[发明专利]一种标记及追踪CD133阳性室管膜细胞的重组质粒、构建方法及鉴定方法

说明书

本发明属于生物工程领域，具体涉及一种标记及追踪CD133阳性室管膜细胞的重组质粒、构建方法及鉴定方法。所述重组质粒是以质粒pCAG‑cre为载体，在质粒pCAG‑cre限制性酶切位点SpeI和EcoRI之间插入CD133‑promoter2基因得到的CD133‑promoter2‑Cre重组质粒，所述CD133‑promoter2基因序列为SEQ ID NO:1所示。当本发明提供的重组质粒在活体内成功电转染到ROSA26‑LacZ小鼠的CD133阳性室管膜细胞中，通过β‑gal免疫荧光染色可以检测到转染成功的CD133阳性的室管膜细胞和它们的子代细胞，从而可以观察到CD133阳性的室管膜细胞的迁移路径和分化情况。

技术领域

本发明属于生物工程领域，具体涉及一种标记及追踪CD133阳性室管膜细胞的重组质粒、构建方法及鉴定方法。

背景技术

在成体哺乳动物的大脑中，神经干细胞（NSCs）存在于许多地方，例如海马齿状回、嗅球、室管膜下区等，其中在前脑中生成神经元和胶质细胞的NSCs分布的区域主要是脑室区（VZ）与室下区（SVZ）。紧临室管膜细胞的SVZ是由具有迁移特性的成神经细胞，星形胶质细胞样形态的NSCs和快速分裂及短暂扩增的NSCs组成，室管膜细胞因与SVZ临近，被认为具有神经干细胞的属性。CD133/Prominin-1是细胞表面含5次跨膜结构的糖蛋白分子，在分离小鼠NSCs时被发现，也表达在多种组织干细胞和肿瘤干细胞中。通常CD133标记的室管膜细胞广泛分布于脑室的室管膜下区和SVZ中，正常情况下CD133阳性的室管膜细胞是处于静息状态（qNSC），当机体遭受损伤或受到信号通路调控时，CD133阳性室管膜细胞会从静息状态被激活而具有NSCs属性，形成短暂扩增细胞（TAC）并迅速分化为成神经母细胞并沿喙侧迁移流迁移到其它部位（如嗅球），表明体内静息状态的室管膜细胞仍保留细胞分裂的能力，在受到损伤时被激活成具有NSCs属性并产生新的神经元。NSCs如何平衡增殖和分化这个问题不仅是神经生物学今后发展的关键问题，而且与脑肿瘤形成、中枢神经系统畸形、神经衰老和中风等临床疾病高度相关。因此可靠的追踪CD133阳性室管膜细胞的方法在研究如何防止和治疗中风、神经衰老、胶质细胞瘤等疾病的发生中具有重要的科学和临床意义。

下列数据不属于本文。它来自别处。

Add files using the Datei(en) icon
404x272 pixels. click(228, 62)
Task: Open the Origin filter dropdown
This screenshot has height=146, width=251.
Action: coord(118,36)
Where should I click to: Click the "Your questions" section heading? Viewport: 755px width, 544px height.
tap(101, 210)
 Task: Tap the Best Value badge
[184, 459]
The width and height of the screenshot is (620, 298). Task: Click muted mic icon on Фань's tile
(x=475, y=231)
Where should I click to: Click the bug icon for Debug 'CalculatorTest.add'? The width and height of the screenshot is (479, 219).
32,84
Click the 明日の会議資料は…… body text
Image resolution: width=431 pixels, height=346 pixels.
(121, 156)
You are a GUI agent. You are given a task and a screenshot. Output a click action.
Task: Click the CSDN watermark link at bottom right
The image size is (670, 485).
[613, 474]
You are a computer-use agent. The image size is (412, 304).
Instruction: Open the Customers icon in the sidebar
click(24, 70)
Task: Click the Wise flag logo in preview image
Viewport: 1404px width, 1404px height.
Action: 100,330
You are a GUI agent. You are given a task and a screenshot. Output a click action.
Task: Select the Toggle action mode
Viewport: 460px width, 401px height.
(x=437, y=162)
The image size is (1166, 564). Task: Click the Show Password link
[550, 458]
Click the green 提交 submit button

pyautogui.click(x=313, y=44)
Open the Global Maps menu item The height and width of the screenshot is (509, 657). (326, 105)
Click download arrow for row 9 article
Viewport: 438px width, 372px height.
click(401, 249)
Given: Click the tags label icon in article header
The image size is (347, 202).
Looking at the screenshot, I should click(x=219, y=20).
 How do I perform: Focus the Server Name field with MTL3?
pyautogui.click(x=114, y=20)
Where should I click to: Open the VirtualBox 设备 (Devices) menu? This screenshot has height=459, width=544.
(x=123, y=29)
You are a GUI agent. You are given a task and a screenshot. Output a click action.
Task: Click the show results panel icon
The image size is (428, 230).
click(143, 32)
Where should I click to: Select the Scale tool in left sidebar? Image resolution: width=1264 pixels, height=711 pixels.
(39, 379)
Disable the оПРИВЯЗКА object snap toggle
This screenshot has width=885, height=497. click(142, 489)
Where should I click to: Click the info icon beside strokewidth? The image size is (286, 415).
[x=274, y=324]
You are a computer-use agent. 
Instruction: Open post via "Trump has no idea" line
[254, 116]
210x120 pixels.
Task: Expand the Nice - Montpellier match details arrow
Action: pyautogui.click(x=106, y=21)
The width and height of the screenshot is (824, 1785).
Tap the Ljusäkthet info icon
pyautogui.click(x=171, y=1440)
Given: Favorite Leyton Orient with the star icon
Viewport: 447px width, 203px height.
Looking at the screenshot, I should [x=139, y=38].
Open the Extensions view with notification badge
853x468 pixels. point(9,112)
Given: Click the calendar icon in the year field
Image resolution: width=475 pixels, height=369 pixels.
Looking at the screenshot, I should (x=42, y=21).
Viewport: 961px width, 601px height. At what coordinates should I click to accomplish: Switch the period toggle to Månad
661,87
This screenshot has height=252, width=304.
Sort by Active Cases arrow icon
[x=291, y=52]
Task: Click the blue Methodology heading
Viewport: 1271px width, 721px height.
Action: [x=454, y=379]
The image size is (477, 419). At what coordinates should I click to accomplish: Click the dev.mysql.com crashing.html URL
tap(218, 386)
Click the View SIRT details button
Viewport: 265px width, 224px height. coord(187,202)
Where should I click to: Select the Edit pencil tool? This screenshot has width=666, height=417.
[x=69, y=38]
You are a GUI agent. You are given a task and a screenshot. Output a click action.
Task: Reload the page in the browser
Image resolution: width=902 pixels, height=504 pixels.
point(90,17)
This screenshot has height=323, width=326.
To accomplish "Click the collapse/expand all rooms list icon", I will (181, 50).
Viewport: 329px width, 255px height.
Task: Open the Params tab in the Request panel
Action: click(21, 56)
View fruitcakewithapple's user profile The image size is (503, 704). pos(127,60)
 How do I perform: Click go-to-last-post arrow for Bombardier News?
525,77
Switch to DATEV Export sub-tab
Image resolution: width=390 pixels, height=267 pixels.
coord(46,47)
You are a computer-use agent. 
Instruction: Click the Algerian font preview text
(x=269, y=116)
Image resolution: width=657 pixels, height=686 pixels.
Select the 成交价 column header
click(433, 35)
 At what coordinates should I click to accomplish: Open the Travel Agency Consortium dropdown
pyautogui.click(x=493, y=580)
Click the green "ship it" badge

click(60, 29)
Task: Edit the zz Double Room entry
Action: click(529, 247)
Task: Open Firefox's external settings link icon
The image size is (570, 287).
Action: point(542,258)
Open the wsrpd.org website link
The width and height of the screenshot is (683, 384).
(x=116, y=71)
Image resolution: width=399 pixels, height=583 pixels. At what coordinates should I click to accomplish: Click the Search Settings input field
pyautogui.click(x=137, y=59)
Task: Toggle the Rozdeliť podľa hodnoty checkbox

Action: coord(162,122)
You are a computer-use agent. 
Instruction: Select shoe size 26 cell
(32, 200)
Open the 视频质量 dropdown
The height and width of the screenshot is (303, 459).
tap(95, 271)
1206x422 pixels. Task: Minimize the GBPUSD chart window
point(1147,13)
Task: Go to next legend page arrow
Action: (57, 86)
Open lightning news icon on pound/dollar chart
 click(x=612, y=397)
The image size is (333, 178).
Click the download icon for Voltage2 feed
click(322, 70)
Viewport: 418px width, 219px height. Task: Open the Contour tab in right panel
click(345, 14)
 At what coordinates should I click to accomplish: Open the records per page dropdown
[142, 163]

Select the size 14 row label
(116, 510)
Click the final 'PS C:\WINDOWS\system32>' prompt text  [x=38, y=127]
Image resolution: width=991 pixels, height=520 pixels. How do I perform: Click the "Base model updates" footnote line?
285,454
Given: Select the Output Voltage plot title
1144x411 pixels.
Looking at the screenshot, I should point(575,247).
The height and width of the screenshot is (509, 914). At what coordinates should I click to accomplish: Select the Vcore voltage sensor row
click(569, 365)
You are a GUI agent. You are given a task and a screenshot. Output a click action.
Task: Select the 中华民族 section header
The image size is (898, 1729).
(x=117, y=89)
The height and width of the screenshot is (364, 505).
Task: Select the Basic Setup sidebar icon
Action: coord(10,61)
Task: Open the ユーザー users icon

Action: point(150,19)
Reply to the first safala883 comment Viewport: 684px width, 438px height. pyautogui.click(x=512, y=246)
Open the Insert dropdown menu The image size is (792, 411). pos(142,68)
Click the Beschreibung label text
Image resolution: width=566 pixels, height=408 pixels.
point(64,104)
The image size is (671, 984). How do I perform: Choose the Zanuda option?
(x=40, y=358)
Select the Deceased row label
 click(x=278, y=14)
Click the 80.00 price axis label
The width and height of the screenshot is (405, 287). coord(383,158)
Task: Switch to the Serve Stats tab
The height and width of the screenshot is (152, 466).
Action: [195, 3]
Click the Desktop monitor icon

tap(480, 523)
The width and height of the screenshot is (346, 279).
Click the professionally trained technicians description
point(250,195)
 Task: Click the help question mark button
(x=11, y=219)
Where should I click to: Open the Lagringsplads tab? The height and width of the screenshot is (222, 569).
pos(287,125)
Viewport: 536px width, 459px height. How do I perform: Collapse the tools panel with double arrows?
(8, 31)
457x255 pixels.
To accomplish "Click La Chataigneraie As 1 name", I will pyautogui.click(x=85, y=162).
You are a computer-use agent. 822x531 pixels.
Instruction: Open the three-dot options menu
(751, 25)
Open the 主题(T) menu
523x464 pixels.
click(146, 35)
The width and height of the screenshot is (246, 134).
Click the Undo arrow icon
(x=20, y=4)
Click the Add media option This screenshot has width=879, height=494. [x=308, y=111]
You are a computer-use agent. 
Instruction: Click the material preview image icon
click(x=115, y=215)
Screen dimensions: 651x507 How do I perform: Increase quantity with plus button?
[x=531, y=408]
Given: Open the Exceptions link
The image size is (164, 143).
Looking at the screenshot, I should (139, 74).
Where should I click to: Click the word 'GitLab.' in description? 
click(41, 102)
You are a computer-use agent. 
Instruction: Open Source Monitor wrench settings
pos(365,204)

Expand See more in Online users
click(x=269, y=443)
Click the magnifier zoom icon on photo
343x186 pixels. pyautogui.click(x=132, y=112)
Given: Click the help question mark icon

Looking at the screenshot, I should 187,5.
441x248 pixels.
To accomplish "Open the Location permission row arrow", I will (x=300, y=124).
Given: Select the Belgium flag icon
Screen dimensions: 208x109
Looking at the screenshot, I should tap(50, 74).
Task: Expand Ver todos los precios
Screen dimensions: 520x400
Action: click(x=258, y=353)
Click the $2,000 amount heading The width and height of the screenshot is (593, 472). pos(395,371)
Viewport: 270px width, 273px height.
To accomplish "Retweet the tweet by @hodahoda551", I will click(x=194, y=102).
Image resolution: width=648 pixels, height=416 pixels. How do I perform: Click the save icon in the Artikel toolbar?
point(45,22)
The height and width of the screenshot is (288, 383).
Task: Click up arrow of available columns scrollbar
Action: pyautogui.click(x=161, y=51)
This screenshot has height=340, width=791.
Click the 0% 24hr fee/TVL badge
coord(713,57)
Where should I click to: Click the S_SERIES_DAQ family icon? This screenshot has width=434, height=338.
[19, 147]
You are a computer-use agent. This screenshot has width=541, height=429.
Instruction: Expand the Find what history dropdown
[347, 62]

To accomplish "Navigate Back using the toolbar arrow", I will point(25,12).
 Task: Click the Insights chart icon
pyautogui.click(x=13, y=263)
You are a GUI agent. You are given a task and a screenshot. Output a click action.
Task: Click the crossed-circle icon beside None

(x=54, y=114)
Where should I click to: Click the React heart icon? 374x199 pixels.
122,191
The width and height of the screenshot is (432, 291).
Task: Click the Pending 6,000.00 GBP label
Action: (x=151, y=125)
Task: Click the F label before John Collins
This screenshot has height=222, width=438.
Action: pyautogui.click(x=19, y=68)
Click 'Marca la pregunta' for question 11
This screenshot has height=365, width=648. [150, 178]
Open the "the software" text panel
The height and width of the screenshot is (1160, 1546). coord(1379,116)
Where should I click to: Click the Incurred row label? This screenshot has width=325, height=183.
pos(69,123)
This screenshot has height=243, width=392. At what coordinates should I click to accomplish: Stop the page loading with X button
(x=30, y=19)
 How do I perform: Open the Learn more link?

目前检测CD133阳性室管膜细胞的方法是通过CD133抗体进行免疫荧光染色标记，但是无法追踪室管膜细胞及其子代细胞的迁移路径以及分化的情况。

发明内容

本发明的目的是为了克服现有技术存在的缺点和不足，而提供一种标记及追踪CD133阳性室管膜细胞的重组质粒、构建方法及鉴定方法。

本发明所采取的技术方案如下：一种标记及追踪CD133阳性室管膜细胞的重组质粒，所述重组质粒是以质粒pCAG-cre为载体，在质粒pCAG-cre限制性酶切位点SpeI和EcoRI之间插入CD133-promoter2基因得到的CD133-promoter2-Cre重组质粒，所述CD133-promoter2基因序列为SEQ ID NO:1所示。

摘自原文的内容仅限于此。